Tout semble n’être que bruit et fureur sur le bateau durant le spectacle des feux d’artifice d’Yverdon et Grandson, mais, le spectacle est impeccablement orchestré. Les artificiers de Sugyp préfèrent cependant prévenir: à bord, «c’est la guerre»!

Mise à feu à environ 300 mètres de la plage d’Yverdon. Après la détonation, la fumée!

«Dix secondes pour la huit. Attends…Envoie!» Renaud est concentré sur son chronomètre, afin de respecter à la seconde près le plan de tir préparé par Nicolas Guinand, directeur artistique de Sugyp. Depuis son poste de commandement, à moins de cinq mètres des premières fusées, l’artificier, aidé de sa lampe frontale, active une à une les manettes, regardant partir les pétards, mais n’ayant pas le temps de les voir éclater dans le ciel. La concentration est maximale à bord du bateau mis à disposition par La Poissine pour le 1er août. Bienvenue à bord du «Corcelles», dans les coulisses des feux d’artifice de Grandson.

Après la préparation et la mise en place, rendez-vous est donné à 20h30 à La Poissine pour le départ du bateau. Première surprise, mis à part Manuel, un des artificiers, qui, employé, à plein temps par Sugyp, l’accent majoritaire, facilement reconnaissable, est… français! «Nous venons de Montbéliard pour la journée. Une fois le bateau rangé, vers 1h, nous repartirons pour la Franche-Comté», explique Renaud, qui, comme tous ses compatriotes, travaille le lendemain matin! «Mais je ne suis pas artificier à plein temps, je suis dans les travaux publics. En France, c’est difficile d’en vivre!», continue le Doubien.

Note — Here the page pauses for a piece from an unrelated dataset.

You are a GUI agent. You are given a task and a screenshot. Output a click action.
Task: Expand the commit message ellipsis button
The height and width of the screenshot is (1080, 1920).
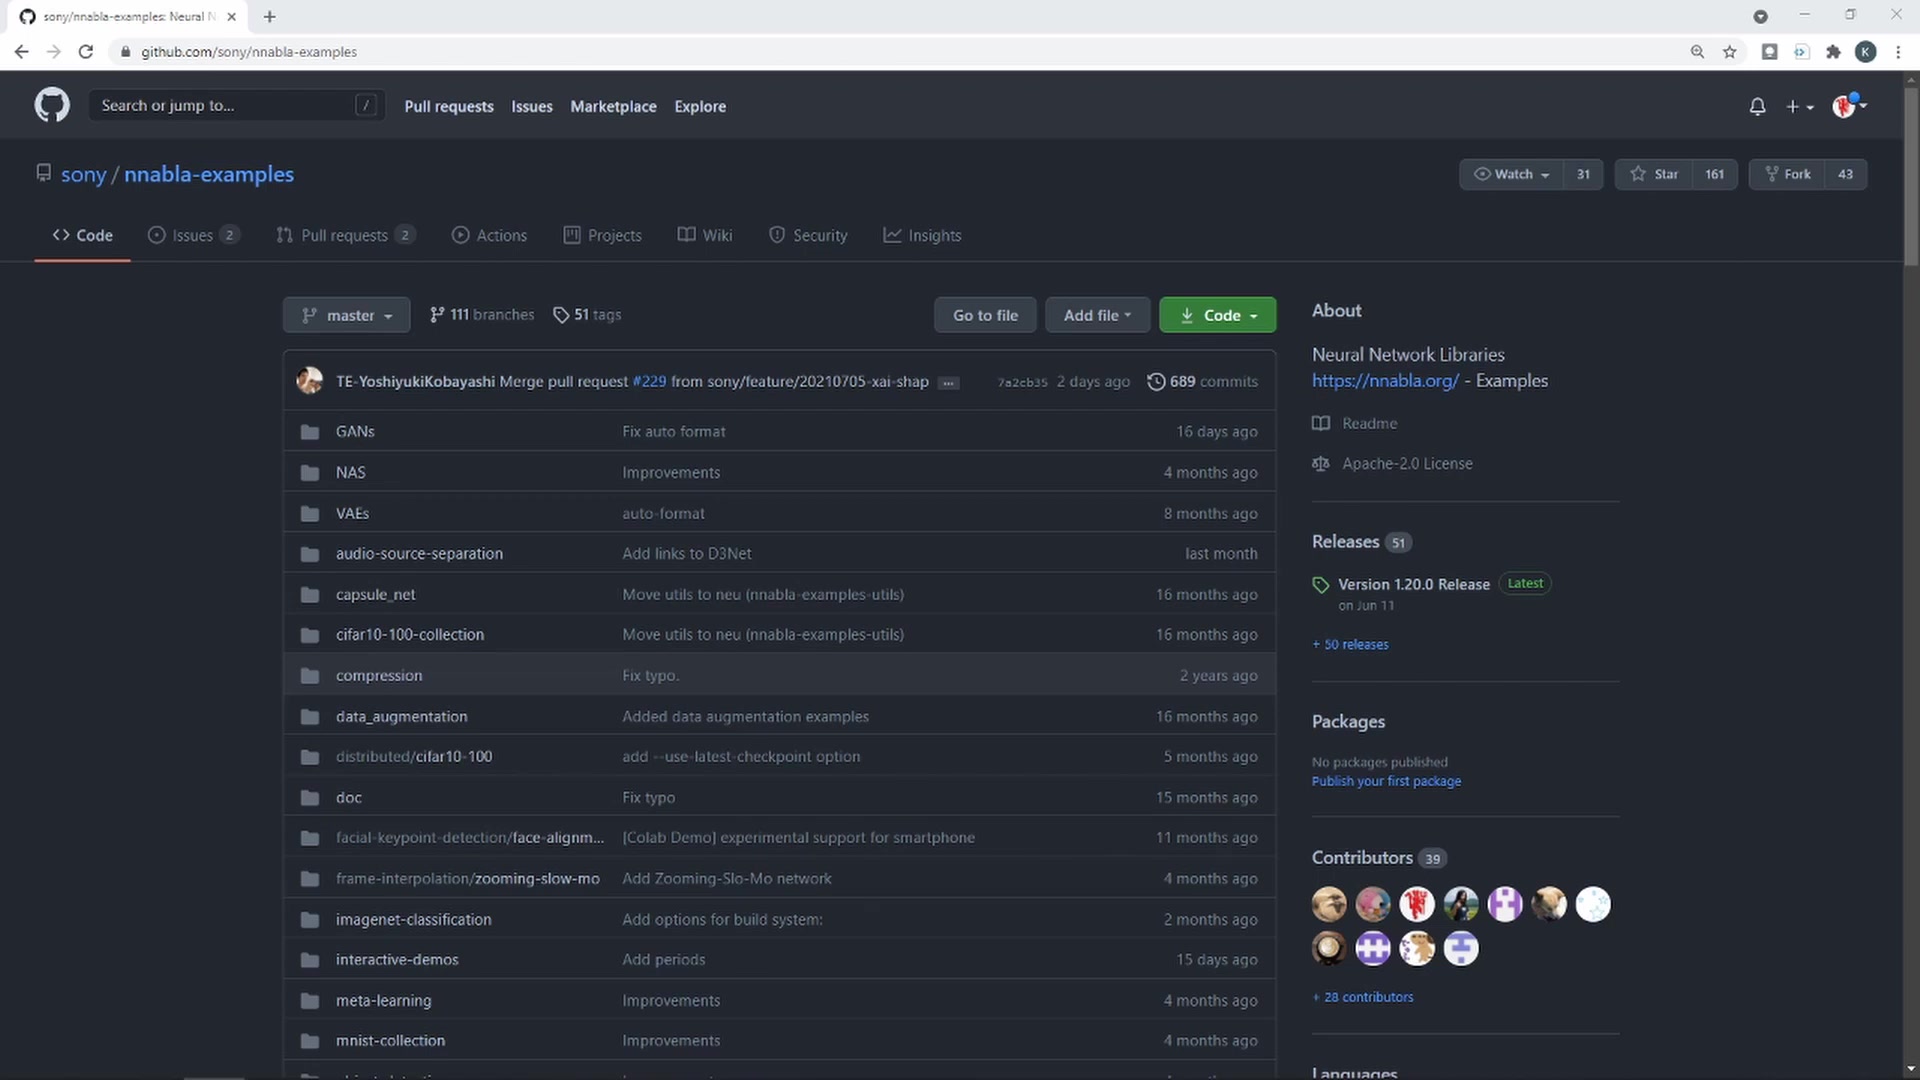[x=948, y=383]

Des artificiers français pour le 1er août helvétique? Nicolas Guinand sourit: «Bien sûr! Il faut bien s’entraider! Nos artificiers sont allés en France pour le 14 juillet et nous accueillons les Français pour le 1er août.» Une question de bon sens, puisqu’il est difficile, pour ne pas dire impossible, d’avoir les mêmes effectifs toute l’année. Le pic d’activité se situe bien évidemment au mois d’août.

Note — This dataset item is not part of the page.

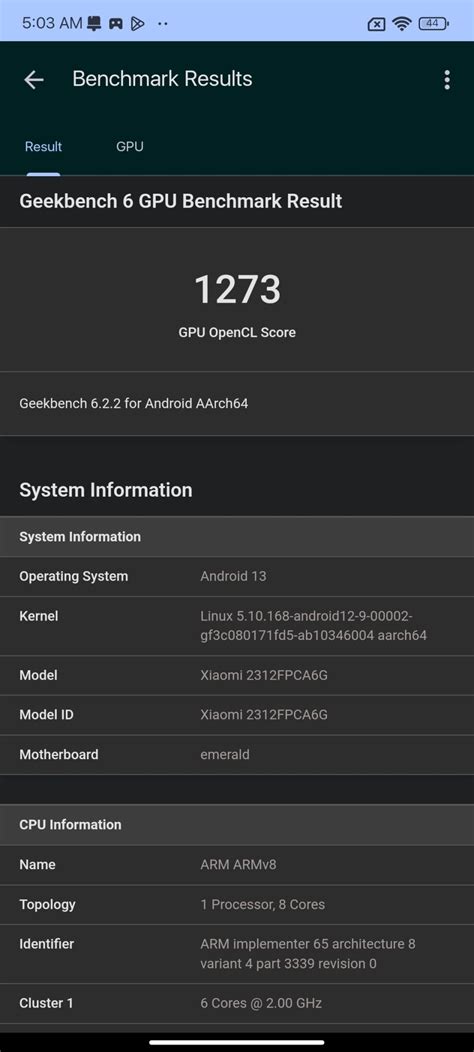Switch to the GPU tab
This screenshot has width=474, height=1052.
130,146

L’orage et les éclairs font craindre le pire

Sur le bateau, on commence à s’activer, l’averse de 20h45 venant perturber les plans. «Allez couvrir les tubes avec des cartons!» Tout le monde s’exécute, craignant notamment la grêle, qui pourrait contraindre le bateau à rester à quai. «De toute manière, en cas d’orage et d’éclairs, on ne sort pas, c’est clair», glisse l’un des artificiers, soucieux. Le ciel, heureusement, va finir par se dégager après avoir fait une très grosse frayeur au personnel employé par Sugyp. «C’est bon, on part!» On contrôle une dernière fois les fils, tout semble en ordre, prêt pour la mise en feu. Celle-ci aura lieu à 22h pile à Grandson, à environ 250 mètres de la plage.

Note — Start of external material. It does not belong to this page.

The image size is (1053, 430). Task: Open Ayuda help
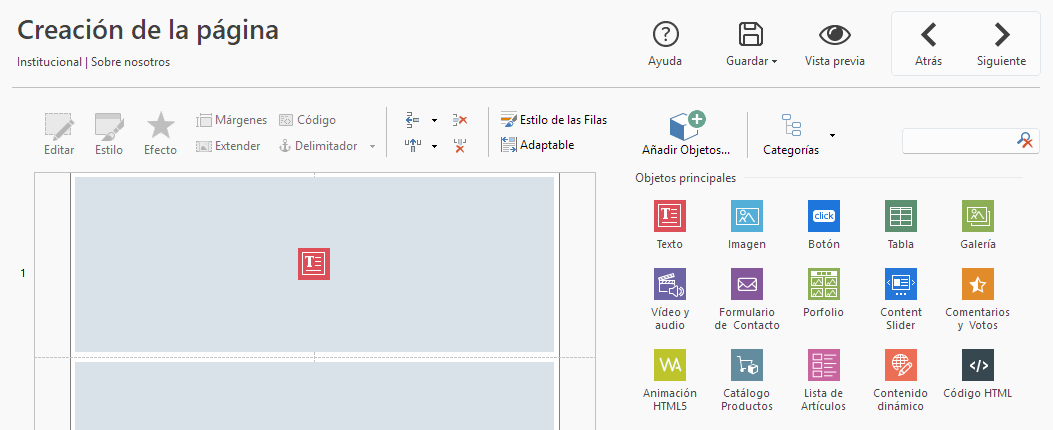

«Vous avez mis vos boules quiès? Parce que là, ça va être la guerre!», prévient, charitable, Renaud, en riant. «Vous allez avoir un joli baptême! Parce que là, croyez-moi, vous êtes au milieu du champ de tir!» Il est vrai qu’il est difficilement concevable de s’approcher plus près. «Mise à feu immédiate!» Pendant douze minutes, pas question de parler avec Renaud ou Manuel, concentrés sur leur sujet, chronomètre à la main et capacité de réaction ultra-rapide. Les pétards partent avec fracas, l’aluminium se déchire et les déchets retombent sur le bateau, où aucun habit synthétique n’est toléré. Veste de pompier et casque (ou casquette à coque) pour tout le monde, de manière à éviter qu’un petit débris enflammé ne vienne brûler un habit. Du feu, on n’aperçoit pas grand-chose depuis le début, même si certaines fusées éclatent au dessus du bateau. «Plus l’inclinaison des fusées est grande, plus l’éventail sera grand. Deux fusées distantes d’un centimètre sur le bateau peuvent éclater à vingt mètres de distance dans le ciel», explique Renaud, une fois le feu de Grandson terminé. Il est temps de mettre le cap sur la plage d’Yverdon, où attendent impatiemment plusieurs milliers de personnes. Quinze minutes plus tard, à peine le feu terminé, tous se précipitent sur le pont pour ranger. La partie la moins drôle.

Ne sont-ils pas frustrés de ne jamais pouvoir suivre un feu depuis le bord? «Non! Notre place, c’est la plus belle. On le fait par passion.»